Kara is particularly skilled at using contemporaneous sources to vividly reconstruct the collective nightmare of being transported on a slave ship.
The Zorg's journey was plagued with disaster. "The flux" ravaged the vessel, followed by scurvy. The captain succumbed to sickness, became delirious, and handed command over to Stubbs. Thus, “a ship full of decay and death was being commanded by a passenger.” Kara masterfully utilizes period testimonies to paint a picture of the sheer horror. The graphic testimony of Alexander Falconbridge, a doctor who became an activist, details how the captives' skin was often worn down to the bone from being packed on bare wood, their flesh caught between the planks.
The Unspeakable Decision
By late November 1781, the Zorg was still miles from Jamaica and critically short on water. The crew resolved to jettison a number of the enslaved Africans, who had already endured months of obscene conditions below deck. This unspeakable act was not motivated by preserving life—the Africans had begged to be spared, even without water rations—but by pure economic greed. Ship insurance policies did not cover deaths from natural causes, but they did cover cargo discarded out of “necessity” for the ship's safety. Over several days, the crew drowned “those Africans who would be worth less at auction”—the weak, the sick, including women and children, even a baby born during the voyage.
Insurance and Injustice
Back in Liverpool, investor William Gregson was unhappy about the profit on his investment.
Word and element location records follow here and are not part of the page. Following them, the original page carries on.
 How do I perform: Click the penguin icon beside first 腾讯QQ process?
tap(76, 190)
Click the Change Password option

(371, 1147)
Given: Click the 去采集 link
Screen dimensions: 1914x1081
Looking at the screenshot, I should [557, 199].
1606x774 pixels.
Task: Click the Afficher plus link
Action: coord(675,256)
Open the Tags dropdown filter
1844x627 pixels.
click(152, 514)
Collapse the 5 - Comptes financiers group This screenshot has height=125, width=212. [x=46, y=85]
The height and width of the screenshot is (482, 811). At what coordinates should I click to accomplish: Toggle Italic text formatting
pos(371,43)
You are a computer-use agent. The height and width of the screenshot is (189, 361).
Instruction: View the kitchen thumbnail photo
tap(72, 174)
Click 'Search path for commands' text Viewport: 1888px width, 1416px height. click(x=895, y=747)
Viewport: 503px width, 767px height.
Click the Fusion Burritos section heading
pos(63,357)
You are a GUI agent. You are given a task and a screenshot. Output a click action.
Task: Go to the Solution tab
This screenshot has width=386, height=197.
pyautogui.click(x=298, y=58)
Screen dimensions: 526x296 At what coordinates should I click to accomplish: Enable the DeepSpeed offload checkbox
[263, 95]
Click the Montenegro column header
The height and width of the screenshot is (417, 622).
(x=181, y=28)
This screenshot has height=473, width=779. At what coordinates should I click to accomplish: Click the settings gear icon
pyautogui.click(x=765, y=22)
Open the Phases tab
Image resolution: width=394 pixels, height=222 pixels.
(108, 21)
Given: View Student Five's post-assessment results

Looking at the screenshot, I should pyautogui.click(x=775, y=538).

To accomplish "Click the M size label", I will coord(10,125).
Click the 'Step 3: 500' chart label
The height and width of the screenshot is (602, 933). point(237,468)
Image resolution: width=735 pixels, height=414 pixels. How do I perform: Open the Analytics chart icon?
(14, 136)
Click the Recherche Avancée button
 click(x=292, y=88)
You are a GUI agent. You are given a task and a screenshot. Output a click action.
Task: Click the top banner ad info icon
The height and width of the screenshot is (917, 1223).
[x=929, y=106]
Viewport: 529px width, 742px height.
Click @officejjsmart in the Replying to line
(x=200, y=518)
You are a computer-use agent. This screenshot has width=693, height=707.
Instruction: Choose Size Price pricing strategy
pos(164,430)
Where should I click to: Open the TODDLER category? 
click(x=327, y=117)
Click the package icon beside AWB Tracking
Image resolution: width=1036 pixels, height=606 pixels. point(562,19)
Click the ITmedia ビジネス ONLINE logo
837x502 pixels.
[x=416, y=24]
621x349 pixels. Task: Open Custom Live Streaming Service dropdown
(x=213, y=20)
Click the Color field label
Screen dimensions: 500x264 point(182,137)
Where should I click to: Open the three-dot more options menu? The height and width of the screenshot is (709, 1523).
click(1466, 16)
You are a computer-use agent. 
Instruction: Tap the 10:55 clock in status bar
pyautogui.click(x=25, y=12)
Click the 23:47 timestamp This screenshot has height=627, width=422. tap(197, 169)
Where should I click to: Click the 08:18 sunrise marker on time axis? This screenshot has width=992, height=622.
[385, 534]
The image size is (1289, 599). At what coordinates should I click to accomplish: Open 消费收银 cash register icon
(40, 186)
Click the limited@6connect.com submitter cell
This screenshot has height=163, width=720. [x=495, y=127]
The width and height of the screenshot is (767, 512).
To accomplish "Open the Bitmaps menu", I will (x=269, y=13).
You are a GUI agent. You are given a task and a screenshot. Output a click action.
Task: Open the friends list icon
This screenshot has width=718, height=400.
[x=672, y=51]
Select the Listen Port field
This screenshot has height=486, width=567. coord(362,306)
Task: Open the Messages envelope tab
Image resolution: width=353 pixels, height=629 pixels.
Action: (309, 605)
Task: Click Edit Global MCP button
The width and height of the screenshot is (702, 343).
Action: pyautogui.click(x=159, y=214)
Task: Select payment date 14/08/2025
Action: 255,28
He submitted an insurance claim for £30 per drowned captive—a considerable sum in today's money. The insurers refused to pay. In March 1783, Gregson sued and won a trial by jury, with his lawyers claiming that throwing the enslaved people overboard had been “necessary.”
Catalyzing the Movement
According to Kara, “there is a direct line of causality between the public exposure of the Zorg murders and the first movement to abolish slavery in England.” Just twelve days after the trial, an anonymous letter appeared in a prominent English newspaper. The author, who claimed to have attended the court proceedings, made a powerful case against slavery, citing the Zorg case as a key illustration of its brutality. Olaudah Equiano saw the letter and brought it to the activist Granville Sharp, who petitioned for a new trial. At the subsequent hearing, the events on the Zorg were examined in meticulous detail, exactly what the abolitionists had wanted.
The Road to 1807
In the spring of 1787, the founding members of the Society for Effecting the Abolition of the Slave Trade convened. Over the subsequent years, they wrote letters, orated, lobbied tirelessly, and meticulously documented the particulars of the slave trade. “Their efforts,” Kara writes, “would lay a blueprint for the pursuit of social justice.” After years of setbacks, the Act for the Abolition of the Slave Trade was finally passed in 1807.
A Lasting Legacy
The question of who or what deserves credit for abolition is a matter of debate. The Zorg's legacy, however, is visibly captured by J.M.W. Turner's famous painting, The Slave Ship, which was based on the events of 1781. While slavery has been near-universal in human history, its abolition following a sustained public movement was unprecedented, serving as an affirmation to the power of moral courage, the pen, and relentless persistence.
Kara's Narrative Method
In contrast to his other work—such as the acclaimed Cobalt Red—Kara has had to fill in certain gaps in the historical record. At times, speculative passages contrast with rigorously researched accounts, giving the book a slightly hybrid feel. Part thriller and part historical analysis, The Zorg nevertheless succeeds in illuminating one of history's darkest chapters, using powerful storytelling and meticulous research to assemble a portrait that stays with the reader long after the final page.